If you're just walking down the street and you're not meeting people
that are just shouting at you.
When you walk down the street, people are saying,
use your platform, speak up.
They're not saying that to me either.
But when you go online, it just feels like a very different world
because we've created a very, very different world.
A world which needs more values like grace and true understanding
and knowing we can be open-minded and still have our convictions and to not hold them so tightly.
But I think it is about looking for where you are exercising superiority.
And I think some of us, and I had to do this, need to be very honest about the fact that
when you feel so out of control in your life in other areas, you are more likely to try
and gain control when you're online.
I think that's a very big one.
People that feel so powerless elsewhere, but now they're in this place where people don't have the
context of your life. People don't know the insecurities that you have. People don't know
what you've done in the past. You get to curate the image of who you are. And again, we'll lead
with moral perfection because a lot of the time we want to make up for things that we don't think
we actually have. But I think that self-inquiry is so,
it's really uncomfortable.
It can even be a little bit excruciating,
but it's so liberating because you free yourself
from this sort of,
it's not even enough to just call it intolerant
because it's not that.
I think it's a version of you that is so deeply unfulfilled
and needs to maintain control and power
and has so much fear around being rejected and abandoned.
So you feel that you need to overcompensate with a lot of these things.
But I think it comes back to the righteous mind.
You have to be able to spot your need to exercise superiority.
It's such an interesting thing.
You made me remember an experience I had back at school when I used to be part of my...
I'm just going to sound super geeky, but yeah, I was part of my debate team at school.
Oh, that's good.
And I really enjoyed it because it was such a great learning experience.
So I remember one presentation, I was probably like, I don't know, 14 years old or something like that.
Yeah.
Like a young teenager, maybe 15.
And we had this debate set up, I can't remember the motion.
And I made a point that completely destroyed the other person's argument
and the whole, all my friends and everyone in the audience went crazy.
And I was just like, Oh, you showed him.
Like, you know, it was like this big like kind of moment.
I was feeling myself and thinking I was amazing.
And I talked to my teacher afterwards who asked to see me after the presentation
and I'd won the debate.
And he said to me, he goes, Jay, did you win the debate today?
And I was like, yeah, like, no, he said to me, how did it go for you today?
I was like, well, we won, like, it was great.
And he was like, no, you didn't win.
And I was like, what do you mean?
Like, didn't you just see everyone applaud and like go, you know, go crazy?

——

▶ WORK TO DO:
1. List every word the speaker uses in the transcript on online superiority to describe self-inquiry.
2. Copy out the section of the transcript on online superiority that opens with the words "And I made a" and closes with "know, go crazy?".
3. Pick up the transcript on online superiority after its last line and keep the conversation going.

——

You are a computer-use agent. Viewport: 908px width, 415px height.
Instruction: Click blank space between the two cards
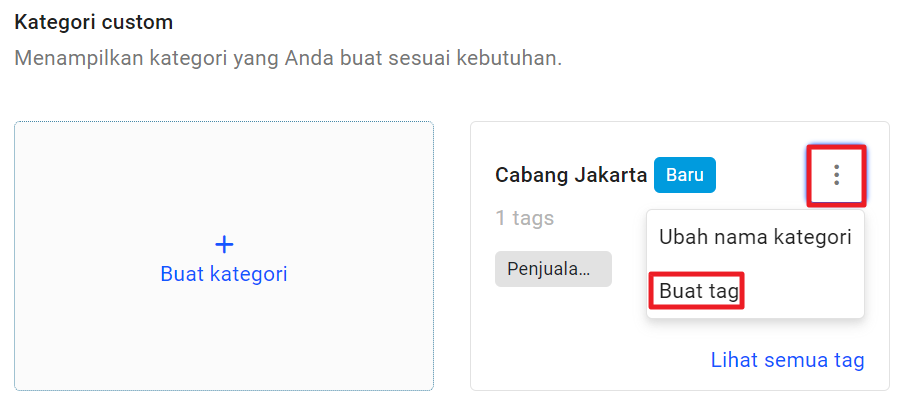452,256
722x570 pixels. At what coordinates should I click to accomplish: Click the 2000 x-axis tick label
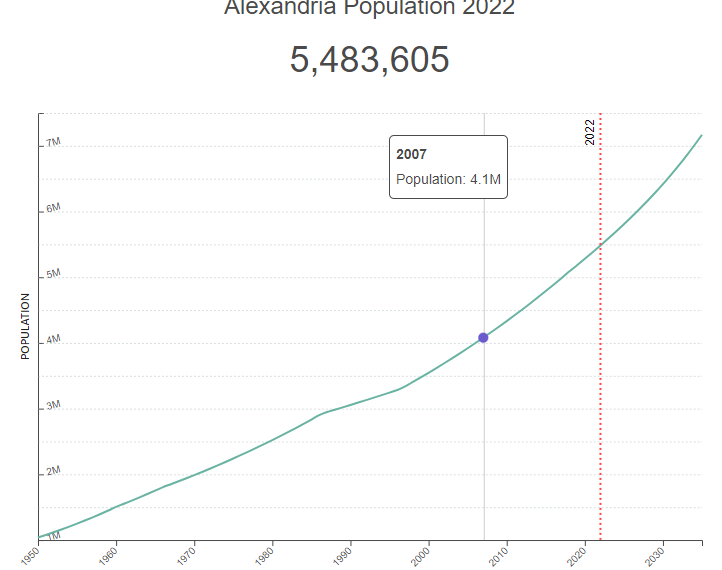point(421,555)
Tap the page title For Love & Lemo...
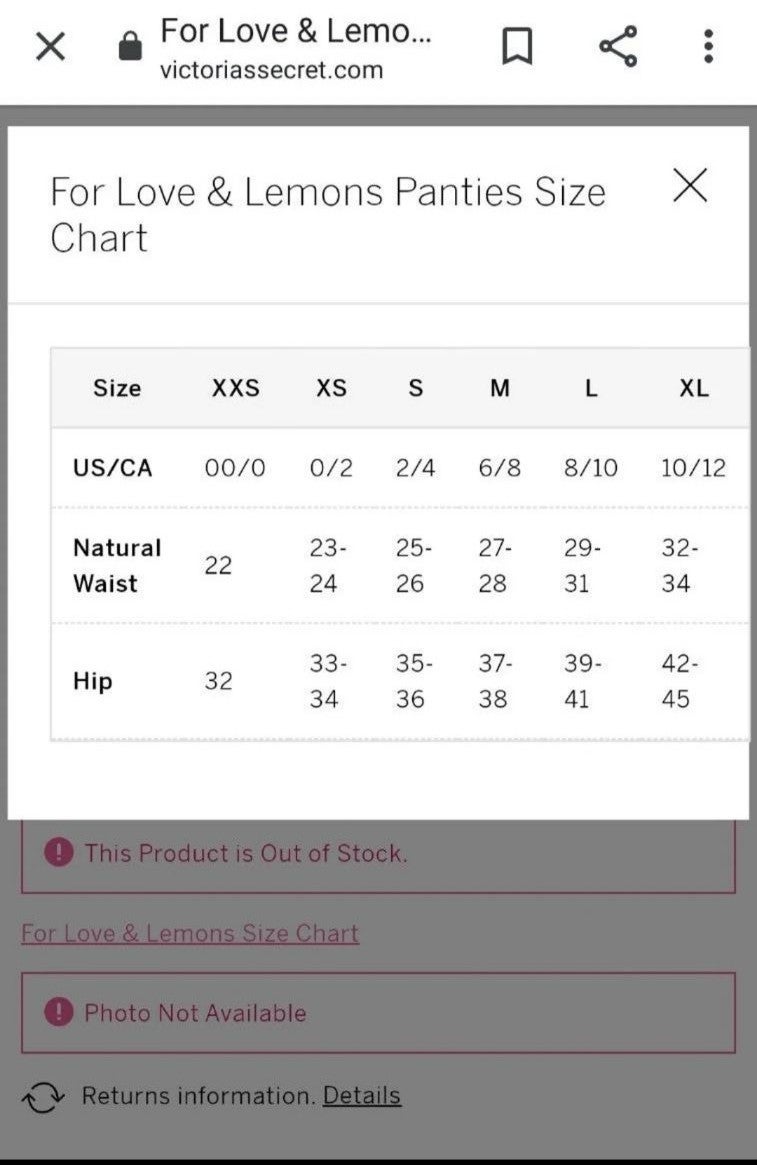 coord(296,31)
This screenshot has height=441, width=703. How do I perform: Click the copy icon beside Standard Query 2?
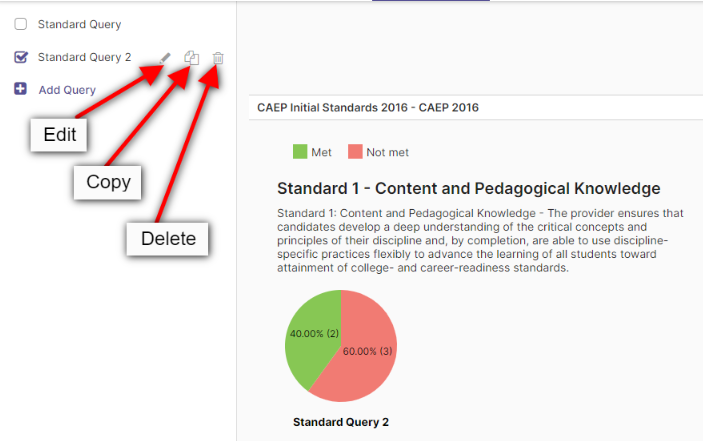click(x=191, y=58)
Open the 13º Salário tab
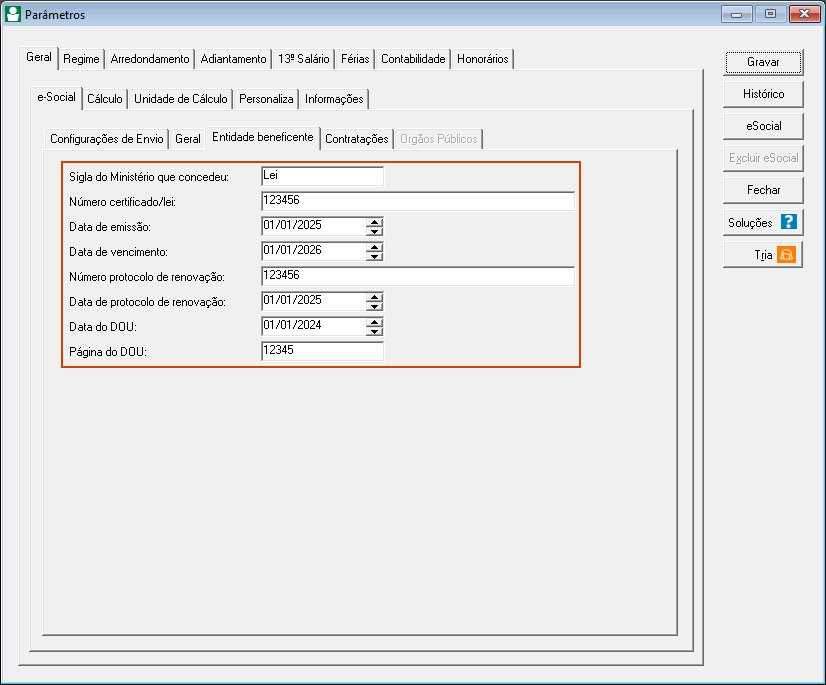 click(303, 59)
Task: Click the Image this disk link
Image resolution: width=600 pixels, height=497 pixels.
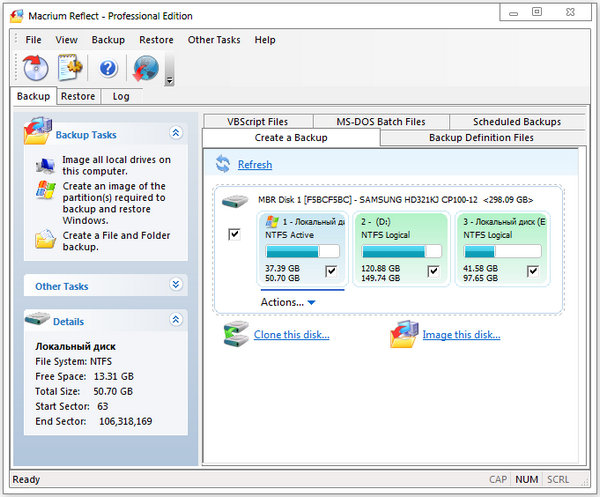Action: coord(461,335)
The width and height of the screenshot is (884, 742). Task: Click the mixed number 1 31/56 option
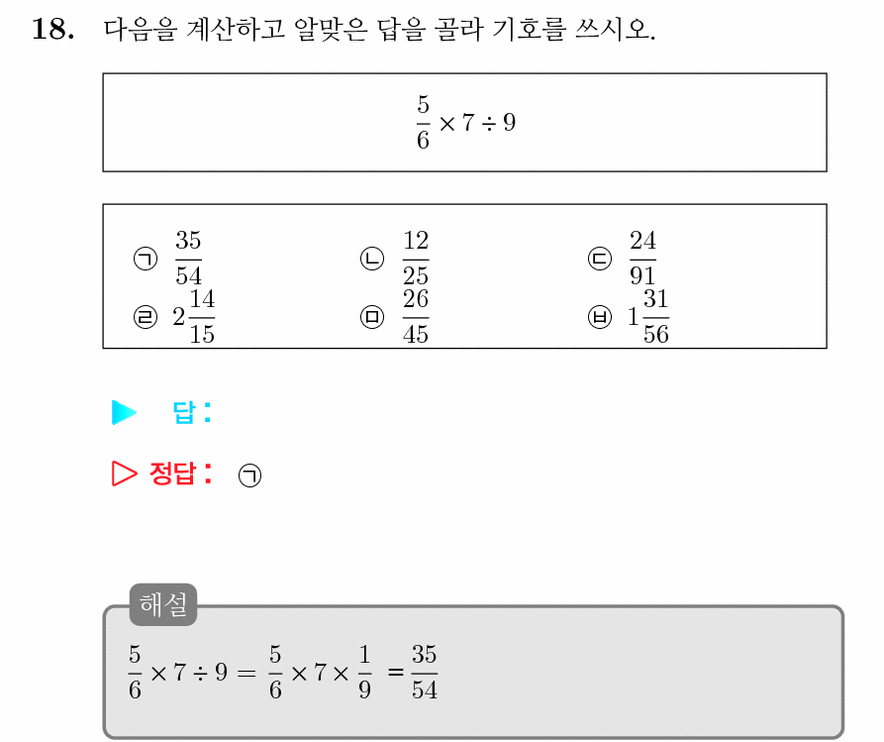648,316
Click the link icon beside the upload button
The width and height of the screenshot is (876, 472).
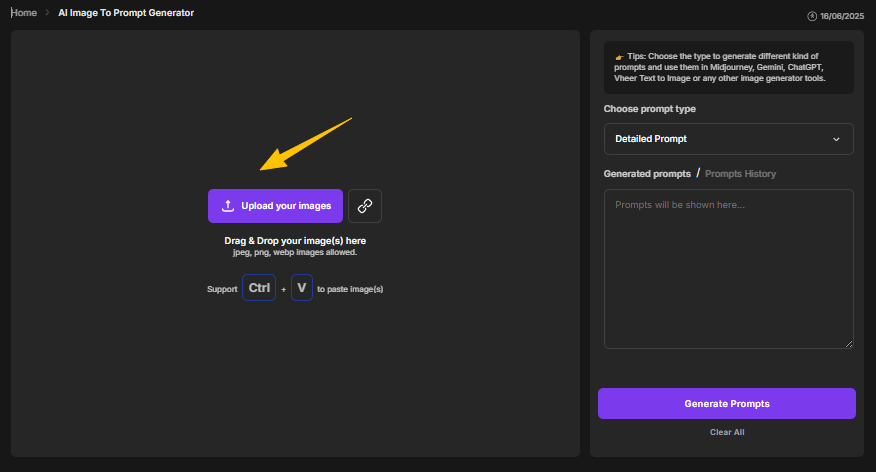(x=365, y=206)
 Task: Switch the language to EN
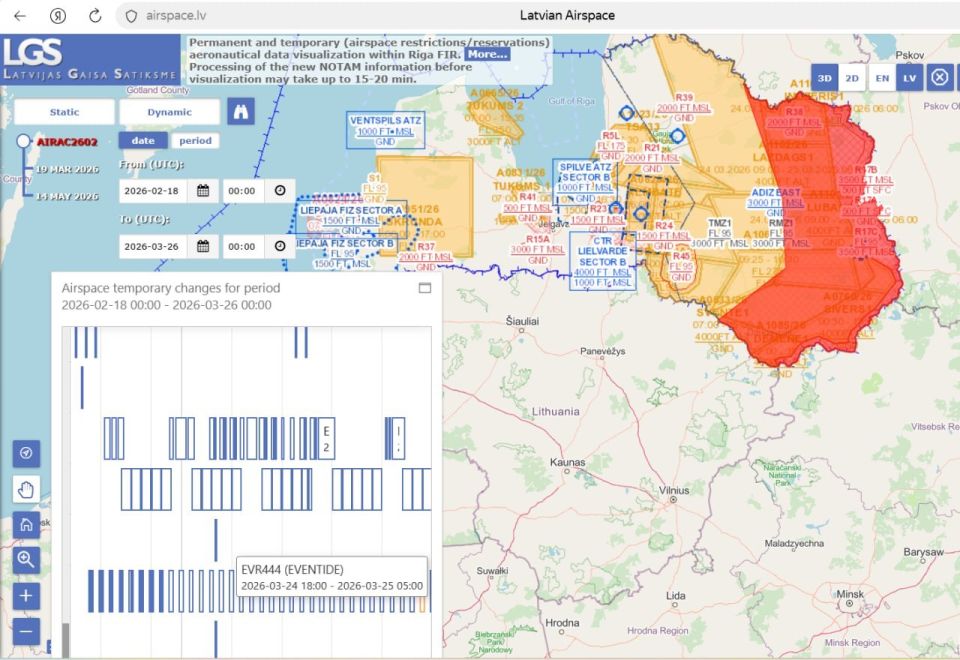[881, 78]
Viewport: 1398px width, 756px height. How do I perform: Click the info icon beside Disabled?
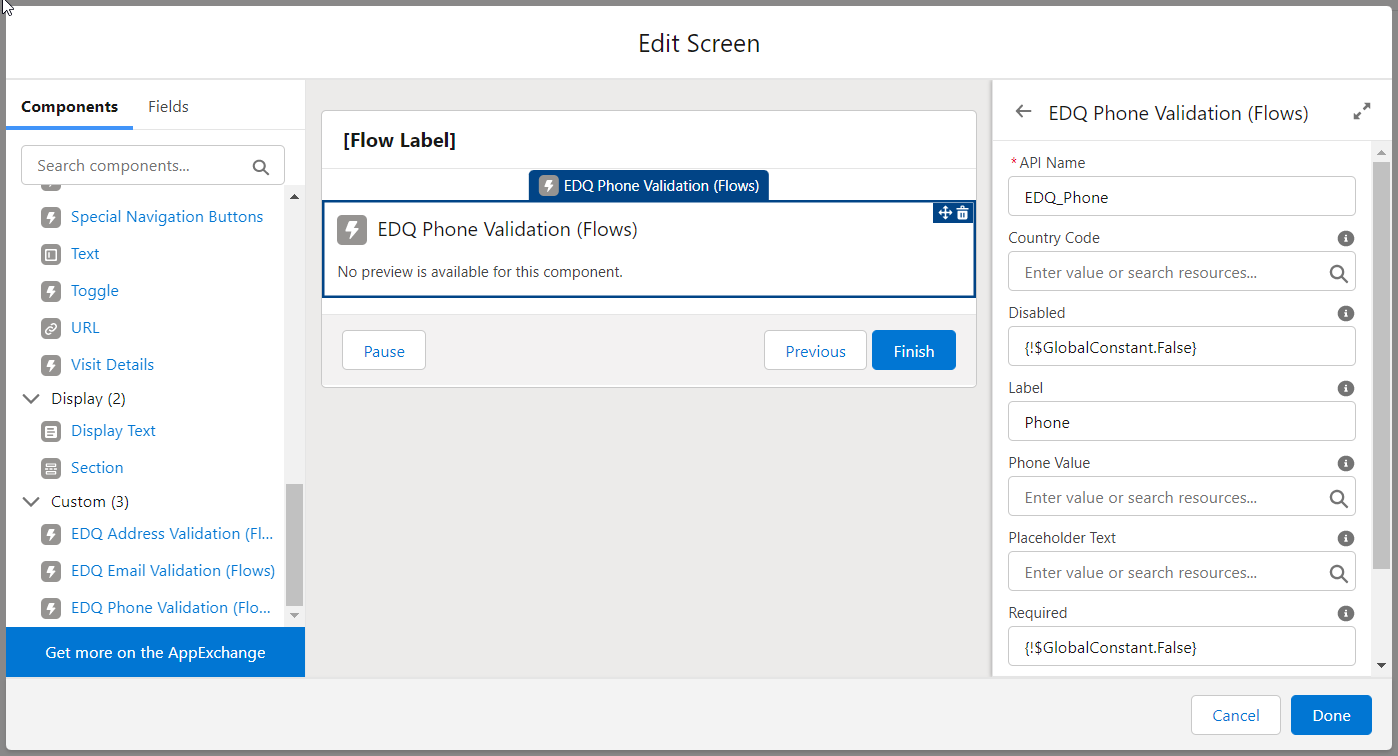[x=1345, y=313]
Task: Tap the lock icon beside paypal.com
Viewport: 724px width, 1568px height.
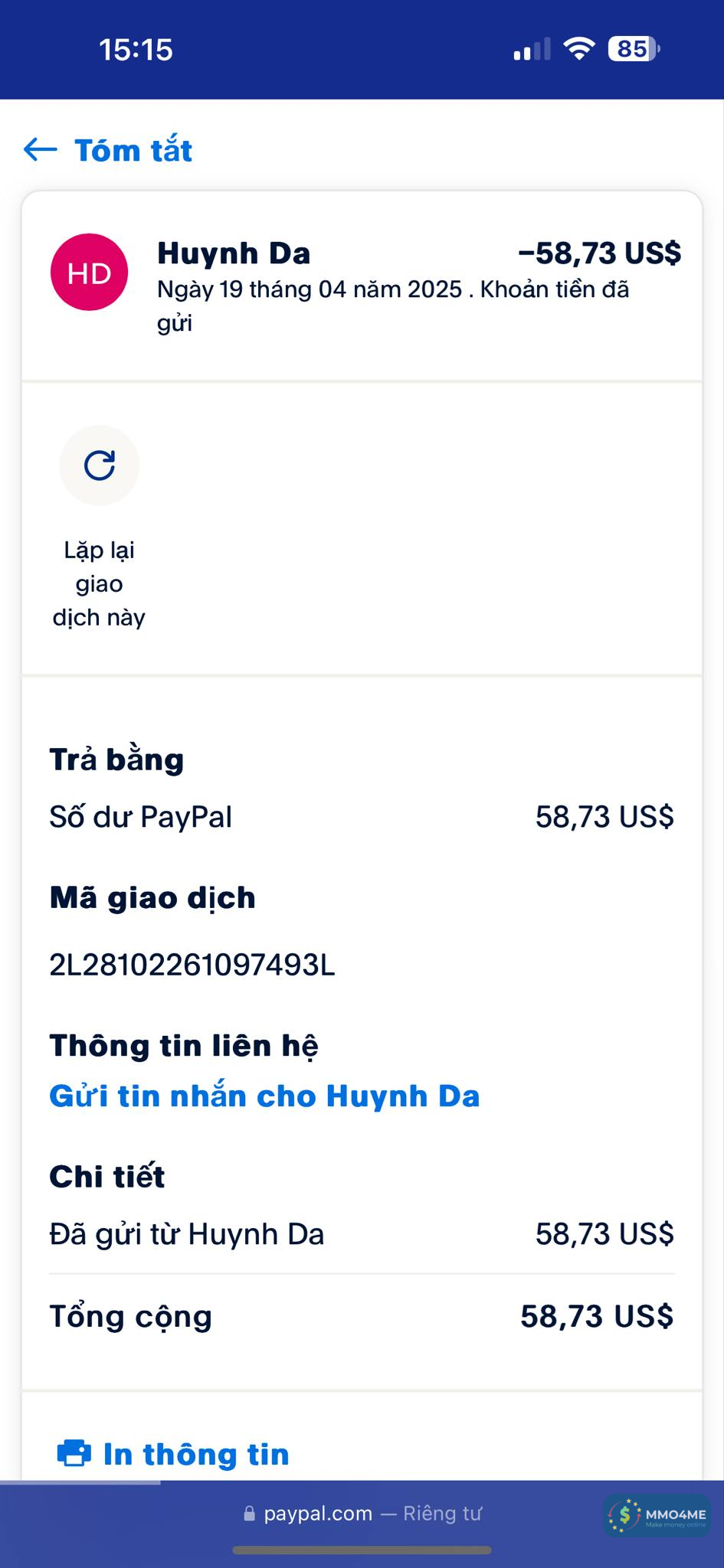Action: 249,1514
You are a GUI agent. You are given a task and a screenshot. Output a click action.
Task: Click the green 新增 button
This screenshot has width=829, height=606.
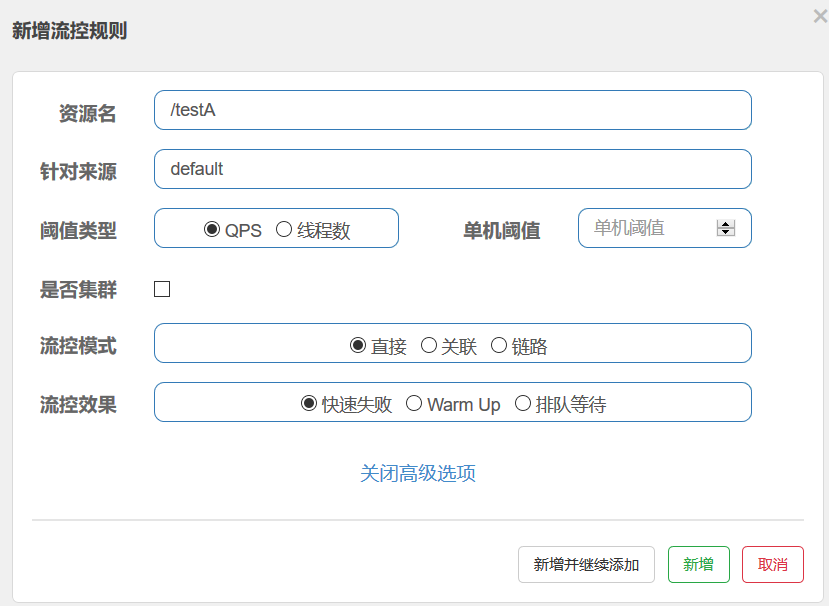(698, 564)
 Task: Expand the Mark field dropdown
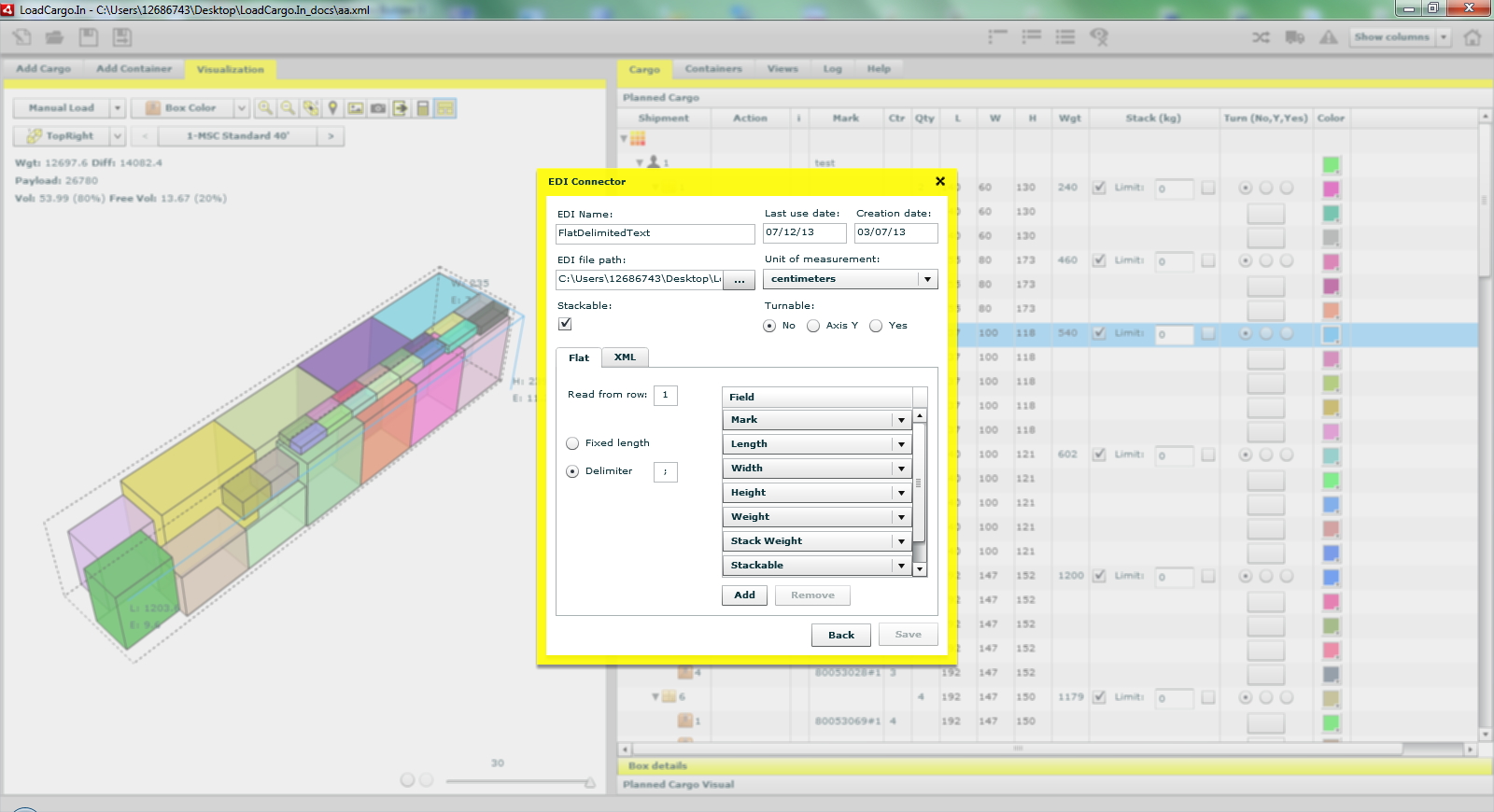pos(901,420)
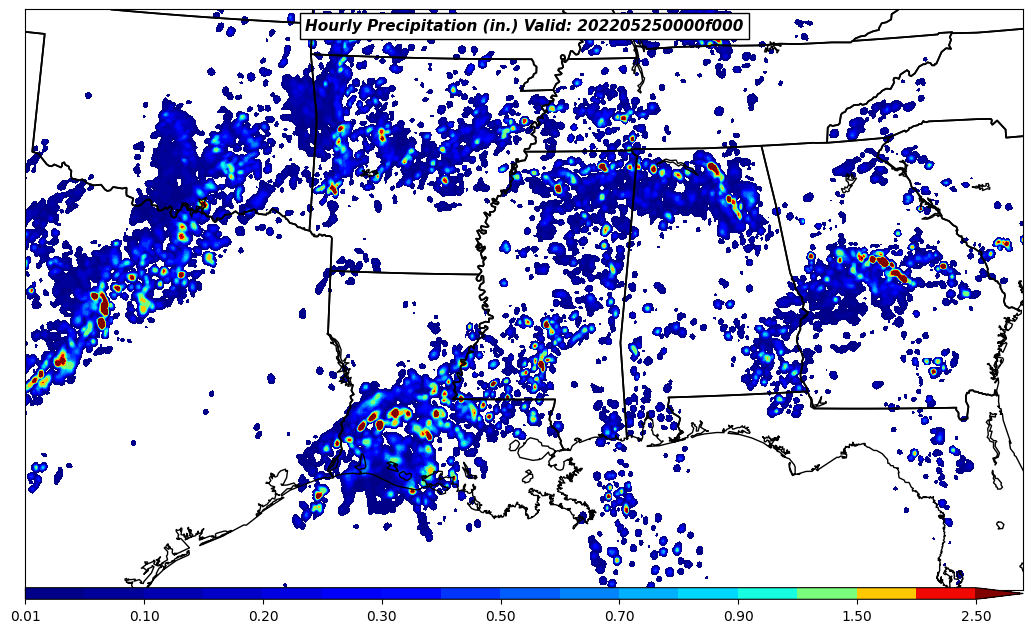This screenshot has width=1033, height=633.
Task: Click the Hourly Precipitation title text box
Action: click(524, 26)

——

▶ FINAL RESULTS:
1. uncomfortable, excruciating, liberating

2.
And I made a point that completely destroyed the other person's argument
and the whole, all my friends and everyone in the audience went crazy.
And I was just like, Oh, you showed him.
Like, you know, it was like this big like kind of moment.
I was feeling myself and thinking I was amazing.
And I talked to my teacher afterwards who asked to see me after the presentation
and I'd won the debate.
And he said to me, he goes, Jay, did you win the debate today?
And I was like, yeah, like, no, he said to me, how did it go for you today?
I was like, well, we won, like, it was great.
And he was like, no, you didn't win.
And I was like, what do you mean?
Like, didn't you just see everyone applaud and like go, you know, go crazy?

3.
And he said, no, he said, you won the crowd, but you lost the debate.
And I was like, what do you mean?
And he said, well, he said, a good debate is where you have a deep understanding
of the other person's space and place and insight.
It's not that what you're saying proves them wrong.
It's that you understand their arguments so deeply
that you're able to dismantle it on its own.
It's not about yours being better.
It's about you actually being to understand it so deeply
that you're able to show that parts of it don't add up.
And it was a really nuanced, profound point for me
because I just thought if you win the crowd, then of course you win.
And I think that's the society we live in today where it's like,
if someone wins over the crowd, even if they're completely wrong,
we're okay with it.
Right?
Even if someone acts completely immorally or we don't even know the truth,
we don't know what happened behind closed doors,
if they win the crowd, like, if someone wins it on social media
and they're in a legal case or whatever it is,
and on social media it all goes well,
even if we have no idea what that person's moral character is,
we're with them.
And you see this on shows, you see this everywhere.
And again, I'm not saying we should judge them,
I'm just saying we all believe if you win the crowd, you won.
And so we've lost the ability to actually say,
well no, do I deeply understand?
Can I actually get context of this person?
Yes. That just landed so, so strongly for me.
Thank you for sharing that anecdote on the debate,
because it's actually right about this and speak about it a lot,
because it's a big part of my story, my experience.
But a lot of what you're saying
directly parallels what I experienced in 2020.
As I've said at many points throughout this conversation
and kind of referenced to that point in time,
didn't get very specific,
2020 is when there was a big conversation
around race relations
after the killing of George Floyd in the US.
And it ignited really important conversations that have transformed the way we speak about
race, the way we interact with each other, the way we have started to just notice our
conscious and unconscious biases.
But I, again, at that time had already been doing the work that I do in understanding
self-sabotage, self-censorship, how do we have brave conversations, etc.
But this is all identity, right?
Even as I'm saying it right now, it's, I had been studying, I've been learning, I've been
whatever, but there were aspects of what I was doing and grounded in that was just from
the neck up, but hadn't been actually embodied.
And I got to learn that in 2020, because I was one of the people for a very short time,
but a very intense time, demanding that people speak up about what was happening in the States.
And again, I use that language very specific because I'm not taking in the context of where
people are in the wild.
What if Africa, someone doesn't have any
idea of what has actually happened? What if it's someone from India or Kenya or Zimbabwe or,
and I'm expecting them to speak up, speaking up, meaning you have to do it online, it has to be a
performance, you have to post something that is going to make me feel like, okay, you've done this the right way. So, it's all ego.
Because who am I as an individual person in West London, in my house, expecting the world?
When you actually look at and speak about these things in this way,
you realize just how it's not only self-righteous,
but entitlement is a part of it as well.
That's the right word.
Right?
I am entitled to your opinion.
And there's just so…
There was just so much at play for me that was really humbling.
So I was one of the people specifically on the Tuesday
where people were being told to post a black square.
I think most people listening to this will understand.
And it was so out of character.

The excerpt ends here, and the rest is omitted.